However, corporate governance and ethical investment have been criticised by economists such as Milton Friedman, for him: There is one and only one social responsibility of business – to use its resources and engage in activities designed to increase its profits so long as it stays within the rules of the game, which is to say, engages in open and free competition without deception or fraud. Milton Friedman, Capitalism and Freedom (Chicago: University of Chicago Press, 1962), p. 133. This is backed up by other economists such as Willem Vanderbilt who says: The public be dammed. I’m working for my stockholders
The reason for this vigorous attack on “corporate responsibility” is because economists who back these views see it as damaging to the corporations ability to deliver shareholder value. They argue that an organisation that diverts its attention from its primary objectives and commitments is no longer of any use to its users and those that hold a stake within it. For example: A trade union that becomes totally focused on political activity to the extent that it gradually becomes an explicitly political movement will cease to serve its members’ everyday interests and needs except in an indirect and detached way.
(Samuel Greg 2001) This same observation applies to corporations, if they lose site of their primary aims, then they are betraying those individuals who have actually taken the risk of investing money into the company. Their obligation is to the shareholder, it is a widely shared opinion amongst economists that the command shareholders enjoy over corporations is quickly diluted in this stakeholder scenario. This is unfair to those individuals who have chosen to undertake risks that others have not.
However this view is putting forward the argument that the role of a business person is purely to make a profit not to be a good corporate citizen. Although business is an activity of private enterprise it is not one of isolated individuals. Business would not exist without society. It is a social practice and its actions have affects on the social good and well being of the rest of society. It is nai?? ve to suggest that beyond profit and shareholder needs corporate responsibility stops. There is always a point where social responsibility overrides profit.
Such as when businesses withdrew from the South African economy as an action against apartheid is a prime example of social responsibility overruling profit. Economists such as Milton Friedman are failing to remember that corporations are not run by machines and robots that have no moral understanding; they are run by human beings who are affected by the actions of a corporation. If corporations had carried on doing business with South Africa it would have been offensive to their black employees and would have caused unrest amongst their workforce.

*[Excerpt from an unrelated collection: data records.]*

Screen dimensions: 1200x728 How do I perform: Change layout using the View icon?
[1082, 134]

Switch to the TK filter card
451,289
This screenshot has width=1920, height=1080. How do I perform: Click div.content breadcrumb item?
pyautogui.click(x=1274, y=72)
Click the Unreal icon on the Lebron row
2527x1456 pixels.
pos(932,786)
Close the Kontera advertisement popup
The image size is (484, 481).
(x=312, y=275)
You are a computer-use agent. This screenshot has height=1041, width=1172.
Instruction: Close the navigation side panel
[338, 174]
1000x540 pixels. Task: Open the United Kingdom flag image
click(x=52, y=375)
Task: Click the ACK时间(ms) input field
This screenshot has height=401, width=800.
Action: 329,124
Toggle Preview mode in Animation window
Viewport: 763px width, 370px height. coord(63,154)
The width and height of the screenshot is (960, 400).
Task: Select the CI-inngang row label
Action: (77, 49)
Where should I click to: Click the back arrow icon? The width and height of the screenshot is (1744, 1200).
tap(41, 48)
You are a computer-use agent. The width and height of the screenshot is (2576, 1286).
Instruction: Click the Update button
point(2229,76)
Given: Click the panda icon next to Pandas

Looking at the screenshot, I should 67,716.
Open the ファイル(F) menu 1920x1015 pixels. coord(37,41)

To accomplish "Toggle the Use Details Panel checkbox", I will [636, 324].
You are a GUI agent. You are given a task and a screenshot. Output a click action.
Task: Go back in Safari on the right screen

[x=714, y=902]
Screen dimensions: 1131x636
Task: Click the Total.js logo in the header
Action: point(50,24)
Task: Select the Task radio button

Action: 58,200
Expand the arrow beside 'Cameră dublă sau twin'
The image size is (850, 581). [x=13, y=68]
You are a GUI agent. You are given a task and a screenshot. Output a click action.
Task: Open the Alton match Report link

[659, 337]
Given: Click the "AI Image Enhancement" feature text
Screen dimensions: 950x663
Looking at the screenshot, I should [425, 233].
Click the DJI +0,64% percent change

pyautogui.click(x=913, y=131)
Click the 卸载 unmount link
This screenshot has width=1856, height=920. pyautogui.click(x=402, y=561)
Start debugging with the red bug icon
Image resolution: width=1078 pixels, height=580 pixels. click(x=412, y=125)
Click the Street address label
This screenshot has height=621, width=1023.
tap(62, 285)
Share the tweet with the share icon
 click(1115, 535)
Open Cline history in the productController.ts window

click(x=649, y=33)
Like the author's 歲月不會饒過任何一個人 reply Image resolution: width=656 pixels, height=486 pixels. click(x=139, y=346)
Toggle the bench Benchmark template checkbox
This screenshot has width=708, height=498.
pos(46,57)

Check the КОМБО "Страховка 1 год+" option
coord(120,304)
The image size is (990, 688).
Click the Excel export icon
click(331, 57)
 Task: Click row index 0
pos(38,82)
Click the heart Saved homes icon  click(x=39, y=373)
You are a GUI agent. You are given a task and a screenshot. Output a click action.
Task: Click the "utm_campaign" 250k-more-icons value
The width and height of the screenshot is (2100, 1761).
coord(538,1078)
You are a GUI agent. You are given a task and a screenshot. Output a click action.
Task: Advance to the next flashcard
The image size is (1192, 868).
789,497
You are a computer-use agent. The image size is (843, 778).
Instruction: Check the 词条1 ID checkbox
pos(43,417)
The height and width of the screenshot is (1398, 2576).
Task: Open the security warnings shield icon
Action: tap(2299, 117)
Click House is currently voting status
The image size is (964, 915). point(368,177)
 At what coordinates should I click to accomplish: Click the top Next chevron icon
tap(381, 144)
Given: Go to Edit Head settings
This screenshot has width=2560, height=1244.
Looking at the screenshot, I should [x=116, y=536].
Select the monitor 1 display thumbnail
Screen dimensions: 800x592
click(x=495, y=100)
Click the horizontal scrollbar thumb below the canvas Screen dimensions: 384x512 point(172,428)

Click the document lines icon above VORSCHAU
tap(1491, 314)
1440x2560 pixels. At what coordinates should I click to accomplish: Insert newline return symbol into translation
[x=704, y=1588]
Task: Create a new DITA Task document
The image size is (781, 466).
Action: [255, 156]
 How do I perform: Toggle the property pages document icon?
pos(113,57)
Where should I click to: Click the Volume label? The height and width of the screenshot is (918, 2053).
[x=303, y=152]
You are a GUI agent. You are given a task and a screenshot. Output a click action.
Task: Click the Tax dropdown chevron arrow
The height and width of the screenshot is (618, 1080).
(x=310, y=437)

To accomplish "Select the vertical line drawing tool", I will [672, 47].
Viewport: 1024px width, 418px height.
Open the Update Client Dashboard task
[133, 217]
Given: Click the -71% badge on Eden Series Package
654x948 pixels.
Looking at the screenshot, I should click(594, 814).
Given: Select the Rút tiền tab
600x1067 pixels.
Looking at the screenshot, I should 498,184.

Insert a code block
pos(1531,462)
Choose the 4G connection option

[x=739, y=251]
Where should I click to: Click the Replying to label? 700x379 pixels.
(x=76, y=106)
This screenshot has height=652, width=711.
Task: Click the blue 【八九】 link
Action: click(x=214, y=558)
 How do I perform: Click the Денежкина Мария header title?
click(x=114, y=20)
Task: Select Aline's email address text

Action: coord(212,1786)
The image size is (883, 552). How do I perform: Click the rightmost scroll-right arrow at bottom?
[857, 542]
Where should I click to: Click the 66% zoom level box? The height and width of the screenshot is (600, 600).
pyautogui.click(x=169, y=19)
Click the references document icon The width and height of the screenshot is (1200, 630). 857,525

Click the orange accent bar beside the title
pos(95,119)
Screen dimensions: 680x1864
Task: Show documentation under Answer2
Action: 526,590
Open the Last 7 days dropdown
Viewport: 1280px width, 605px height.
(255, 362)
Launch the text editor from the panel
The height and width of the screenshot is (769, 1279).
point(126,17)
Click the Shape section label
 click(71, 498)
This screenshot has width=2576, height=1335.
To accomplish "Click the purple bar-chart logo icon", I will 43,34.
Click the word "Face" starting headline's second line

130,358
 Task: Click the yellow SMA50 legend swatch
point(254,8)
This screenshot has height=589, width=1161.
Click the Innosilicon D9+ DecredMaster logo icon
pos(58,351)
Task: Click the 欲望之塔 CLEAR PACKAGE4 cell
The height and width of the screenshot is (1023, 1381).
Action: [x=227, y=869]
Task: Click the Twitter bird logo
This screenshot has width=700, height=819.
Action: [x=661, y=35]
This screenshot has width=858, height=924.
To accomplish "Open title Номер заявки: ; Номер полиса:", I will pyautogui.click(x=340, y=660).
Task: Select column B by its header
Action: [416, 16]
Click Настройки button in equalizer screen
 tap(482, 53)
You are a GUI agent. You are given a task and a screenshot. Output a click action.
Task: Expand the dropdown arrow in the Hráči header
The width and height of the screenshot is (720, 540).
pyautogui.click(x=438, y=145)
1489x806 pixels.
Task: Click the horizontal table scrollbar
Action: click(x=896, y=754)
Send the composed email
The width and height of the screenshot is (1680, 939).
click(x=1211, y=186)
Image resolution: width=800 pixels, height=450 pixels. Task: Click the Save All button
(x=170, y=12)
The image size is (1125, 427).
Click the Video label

Therefore it was a management decision to pull out of South Africa, because the management realised that it has responsibility to other stakeholder’s not just shareholders. As I mentioned earlier business activity is a social practice, it interacts with society. It creates employment, it has a responsibility to its customers to produce goods that are of an acceptable quality and it has a responsibility to be aware and act to prevent or regulate some of its actions that may be damaging to the environment and the rest of society.
However, these actions are not carried out merely because the corporations have had a “conscience attack”. They are done in order to preserve the firm’s profitability. For example, if a firm failed to recognise that customers want goods that are of a decent quality and at an acceptable price, their sales would decrease and so would the amount of return for the investors. So these actions are carried out by managers for the sake of profitability.